Opinião: Sobre os sujeitos da Crise Ecológica, ou como começar de novo
 
                                        
                                    Quando vim trabalhar com ecólogos e biólogos, cientistas ambientais, trouxe comigo não apenas os instrumentos da sociologia, mas sobretudo a vontade de interrogar a aparente separação entre o social e o natural, tão sedimentada na tradição científica moderna. Aprendo sempre tanto. Nessa época estávamos preocupados em mostrar a importância das dimensões sociais e culturais nos processos ecológicos e em mostrar que os fenómenos ecológicos são, também eles, socialmente produzidos, mediados por formas de ocupação, uso, perceção e simbolização dos territórios. Mas faltava ir mais longe e aprofundar as estruturas de poder e as formas de desigualdade que moldam as configurações ecológicas do mundo em que vivemos.
Mais tarde, já com os contributos de mais colegas da minha área disciplinar que, entretanto, se juntaram ao grupo, pudemos aprofundar essa abordagem crítica, onde propusemos uma leitura sócio-ecológica da crise ambiental global. Nele, defendemos que não basta acrescentar ou somar o social ao ecológico: é preciso desmontar os próprios modos de produção do conhecimento que naturalizam as desigualdades, invisibilizam os conflitos e silenciam os sujeitos não humanos.
Neste percurso, brincava, com frequência, dizendo que queria aprender a entrevistar… peixes. Era uma provocação, claro, mas também uma intenção profunda. Aquilo que parecia um absurdo era, para mim, uma metáfora do que estava em jogo: como escutar aquilo que não tem voz humana? Como incluir nas nossas investigações os seres, os ciclos e os ritmos da natureza que partilham connosco esta casa comum?
Esta pergunta que me faz hoje escrever estas linhas, entronca com uma inquietação que hoje encontro em muitos estudantes e investigadores com quem trabalho.
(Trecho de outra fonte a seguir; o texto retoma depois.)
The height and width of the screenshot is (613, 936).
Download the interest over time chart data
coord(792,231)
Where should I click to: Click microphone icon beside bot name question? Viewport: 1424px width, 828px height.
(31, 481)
Cada vez mais jovens cientistas sociais reconhecem a urgência de pensar o mundo para além das dicotomias sujeito/objeto, humano/não humano. Sentem que faz sentido reconhecer a agência das águas, das florestas, dos animais, das pedras. Mas sentem também o constrangimento de, não raras vezes, vermos e ouvirmos tais tentativas a serem comparadas a delírios ou imaginação poética. É aqui que as ciências sociais abrem espaço para escutar os territórios como campos de relações, como redes de interdependência, como zonas de fricção entre modos de vida. A escuta, aqui, é literal e simbólica. Não se trata de antropomorfizar os outros seres, mas de aprender com eles, de reconhecer que habitamos mundos partilhados, e que esses mundos exigem novas formas de conhecimento, mais humildes, mais relacionais, mais implicadas e comprometidas com o todo. Tantos são os cientistas sociais que nos convidam a repensar as epistemologias que nos ensinam a falar sobre os outros e não com os outros. É por isso que a proposta de “entrevistar um peixe” é uma metáfora para um gesto ético e político que envolve escutar os silêncios, os sinais, as ausências, e as presenças do mundo e reconhecer que há saberes que não cabem nas grelhas da ciência hegemónica, mas que são indispensáveis para enfrentar as crises que atravessamos. O desafio não é apenas teórico ou metodológico, é civilizacional e deve comprometer-nos num tempo onde os equilíbrios ecológicos se desmoronam e se ampliam as injustiças sociais, e por isso precisamos de uma ciência que reconheça as interdependências da vida ao serviço da regeneração do mundo. Entrevistar um peixe talvez represente, no fundo, a pergunta certa para começar de novo.